Analyses of shale cores can provide valuable information in understanding the quality of the shale reservoir and provide critical input to the completion design. Characterization of the complex pore structure in shale matrix is the foundation issue for analyses of shale cores. However, owing to the presence of multiscale pore structures and the heterogeneity at different scale, characterization of shale core is both tremendously difficult and radically different from that of conventional core samples1,2. A complex shale pore structure includes nano organic pores in organic matter, micro-nano inorganic pores, micro slits in inorganic mineral and micro bedding fracture in the interface of thin layers, and all these pores (slits) together play a vital role in fluid flow3,4,5. Moreover, the shale rock is made up of very thin layers, and different layer has quite different distribution of minerals which also affect the formation of bedding fractures and make the multiscale pore structure more complicated. However, many methods for modeling of porous media can construct only single-scale or single-component model and are difficult to fully classify and characterize the multiscale pore and multicomponent structure of the shale. Also, because of the high resolution required to image small scale features of interest (nm), the volumes of constructed model are inevitably small (μm3) when compared to the realistic shale sample (core-scale)6. Therefore, it is of great significance to develop new reconstructing methods to accurately reproduce the multiscale pore structure of the shale core.

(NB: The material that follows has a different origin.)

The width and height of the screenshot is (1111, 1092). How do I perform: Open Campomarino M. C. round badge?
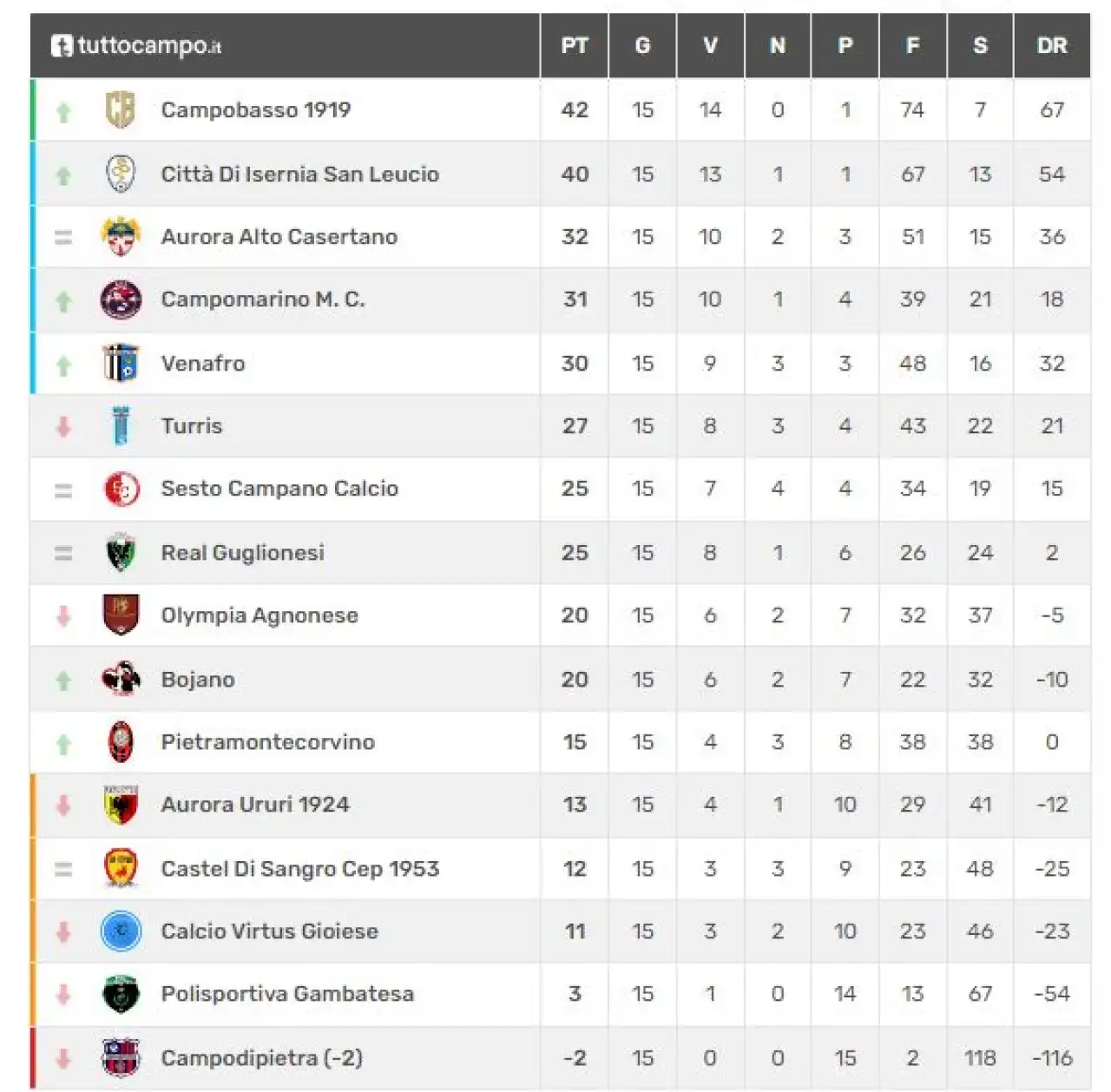point(121,299)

At present, the methods commonly used to study the shale pore structure can be generally classified in two kinds: the physical construction method and the reconstruction algorithm. The physical construction method can directly construct real 3D digital cores through X-ray computed tomography (e.g., Micro-CT and Nano-CT) and Focused Ion Beam Scanning Electron Microscope (FIB-SEM)6,7,8,9. Though high-resolution imaging of the pore structure in kerogen can be obtained by FIB-SEM, FIB-SEM can only scan microscale volumes of shale. Moreover, it is still expensive and time consuming. Micro-CT and Nano-CT method can obtain much wider field of view, but they only resolve the pore throats larger than 0.7 mm and 50 nm, respectively6,10. Thus the physical construction method cannot satisfy the requirements of a sufficiently large, in terms of a representative elementary volume (REV), sample size and a sufficient spatial resolution.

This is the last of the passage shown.